An animal though, is not a single gene and a person is not an individual meme, or idea.

Like genes, ideas thrive when they are replicated, whatever the effect on the person who holds them to good or to bad. Some memes are passed on because they’re useful. When you’re taught how to tie your shoelaces you are being ‘infected’ with a meme but it’s the kind of useful meme that improves your life and becomes part of your informational ecosystem because its useful. Other memes might by harmless, wearing clothing a certain way or using a particular slang term and these fall in and out of favour, novelty and ‘tribal’ identification being a big factor. Other memes can be downright dangerous, at least to the individual. The idea of ‘coolness’ for example may lead many a young lad to make a fool of himself or risk his life to impress others and gain social currency. It also might kill him, but even then the idea can and will spread because it’s high risk and high reward.

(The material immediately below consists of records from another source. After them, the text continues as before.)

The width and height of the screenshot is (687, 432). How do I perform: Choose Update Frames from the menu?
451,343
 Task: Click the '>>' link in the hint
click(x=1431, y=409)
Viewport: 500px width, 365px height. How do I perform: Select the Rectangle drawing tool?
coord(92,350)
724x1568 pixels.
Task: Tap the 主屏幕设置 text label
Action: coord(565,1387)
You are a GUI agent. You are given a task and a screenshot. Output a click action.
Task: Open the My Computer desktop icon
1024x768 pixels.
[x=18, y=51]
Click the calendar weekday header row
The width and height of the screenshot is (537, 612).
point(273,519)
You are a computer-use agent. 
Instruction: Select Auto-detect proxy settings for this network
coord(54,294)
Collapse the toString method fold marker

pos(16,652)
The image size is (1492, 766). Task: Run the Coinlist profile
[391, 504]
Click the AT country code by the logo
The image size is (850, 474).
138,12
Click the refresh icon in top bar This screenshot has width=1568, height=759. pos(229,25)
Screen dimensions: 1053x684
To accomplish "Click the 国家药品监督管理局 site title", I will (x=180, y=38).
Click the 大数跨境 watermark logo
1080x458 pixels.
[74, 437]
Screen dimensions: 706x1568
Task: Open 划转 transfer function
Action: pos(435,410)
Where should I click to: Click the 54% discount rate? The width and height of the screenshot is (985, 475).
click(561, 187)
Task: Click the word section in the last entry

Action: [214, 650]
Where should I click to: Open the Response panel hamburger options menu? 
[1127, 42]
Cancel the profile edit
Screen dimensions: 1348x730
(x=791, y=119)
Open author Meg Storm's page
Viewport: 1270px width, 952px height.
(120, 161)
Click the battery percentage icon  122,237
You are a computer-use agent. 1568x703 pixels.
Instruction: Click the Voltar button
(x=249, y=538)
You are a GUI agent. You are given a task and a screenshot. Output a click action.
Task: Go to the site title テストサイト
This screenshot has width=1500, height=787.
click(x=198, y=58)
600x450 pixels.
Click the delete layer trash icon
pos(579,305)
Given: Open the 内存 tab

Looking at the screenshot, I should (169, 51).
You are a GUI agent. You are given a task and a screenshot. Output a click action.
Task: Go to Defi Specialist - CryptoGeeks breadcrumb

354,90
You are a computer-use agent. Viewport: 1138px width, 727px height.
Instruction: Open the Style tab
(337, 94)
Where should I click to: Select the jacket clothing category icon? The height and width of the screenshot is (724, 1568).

Few memes live in isolation however, and just as an organism adapts to fit its ecological niche, so these memetic organisms, or memeplexes, made up of many connected memes can adapt and exist across many minds. Take a religion or a political ideology as an example, say, socialism. It is a network of interconnected ideas about how to organise society, what makes a good person, what the state of human nature is and these are all bound together. As a memeplex it is well adapted to the poor and underprivileged, to the young and revolutionary and to times that are economically and socially hard. When the situation fits it spreads and thrives, when the situation changes it withers and its rival philosophies do better.

Just as in biology these memetic organisms survive, die and spread according to how well they fit their niche.

Can a meme be selfish though? Not in the sense that a set of ideas can actually think (or can it, what else is a human being after all?) Yes. A meme can be selfish. A suicide bomber kills himself but dies to spread the idea and the example of his sheer devotion to his cause can convince others through the power of martyrdom.

Like the selfish genes, the selfish memes are all too common.